Plastics News correspondent Roger Renstrom reported these injection molding briefs.
HK outfits HQ plant with new presses
OCEANSIDE, CALIF. — HK Plastics Engineering Inc. of Oceanside added two Toyo injection molding presses in early April.
The firm purchased a new 150-ton unit and a used 35-ton press and now operates 16 machines from 28-330 tons.
"We are at capacity," Vice President Ron Krippner said by telephone. His brother, Gerry Krippner, is president.
HK molds computer and printer housings, sports equipment and medical parts. Sister company HK Screw Machine Products runs more than 65 Brown & Sharpe screw machines and makes some items that HK Plastics insert molds for swimming pool cleaners or business machines.

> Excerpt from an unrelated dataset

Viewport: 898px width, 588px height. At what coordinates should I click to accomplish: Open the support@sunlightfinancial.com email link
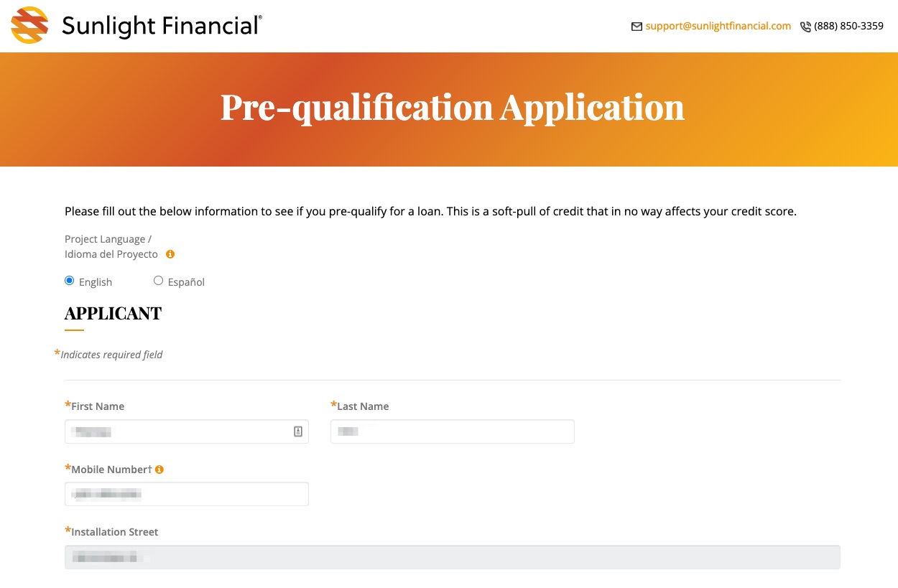click(x=718, y=26)
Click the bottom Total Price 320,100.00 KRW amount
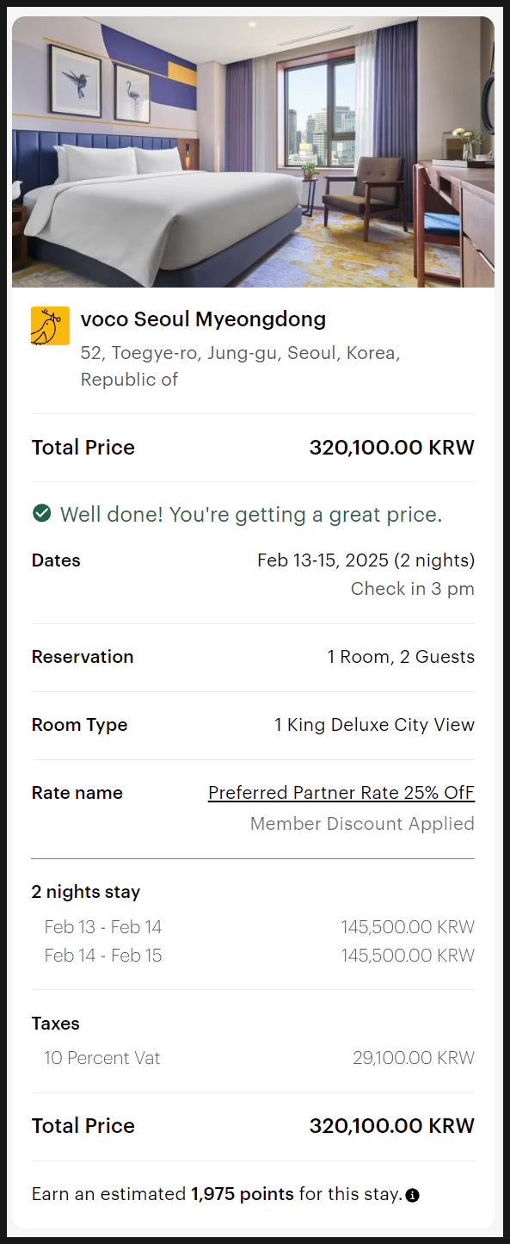510x1244 pixels. point(392,1126)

Together, the two evenly divided businesses employ 120, occupy 45,000 square feet and had 2000 sales of $11 million. In October, the San Diego Business Journal listed the family-owned operations as one of the county's 50 fastest-growing private firms.

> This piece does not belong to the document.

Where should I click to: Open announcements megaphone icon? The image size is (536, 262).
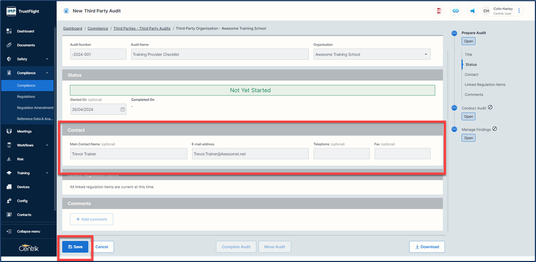pyautogui.click(x=473, y=11)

Texas molder makes upgrade investments
EL PASO, TEXAS — Injection molder Falcon Plastics Inc. of El Paso has invested nearly $1.8 million in equipment, including new presses and a coordinate measuring machine for quality assurance.
Since December, Falcon has acquired 550-, two 230- and 150-ton Van Dorn machines as replacements for existing equipment.
"We are becoming more efficient," President Lee Hughes said by telephone. Falcon also has increased value-added subassembly work and ordered a Conair Group robot for use on a 230-ton press by May.
The firm employs 135 and operates 27 presses of 77-850 tons at its 100,000-square-foot plant. It had 2000 sales of $12.1 million. Hughes projected sales of about $12.7 million this year.
Special Projects building new plant
EAST LANSING, MICH. — Special Projects Engineering Inc. broke ground April 4 for a 7,000-square-foot plant in Mason, Mich., and expects to begin operations there by midsummer, said President Ed Goodman.The custom injection molder will move 15 miles from 4,600 square feet of leased space in East Lansing. Temporarily, it rented another building for overflow work. Operations include assembly and pad printing.
The firm focuses mostly on dental, medical and consumer markets, operating four Van Dorns of 150-350 tons and a 15-ton Boy.
The firm recorded sales of $820,000 for the fiscal year ended Sept. 30 and projects sales of about $1 million in fiscal 2001. Goodman, which employs five, is adding two workers and a second shift in April.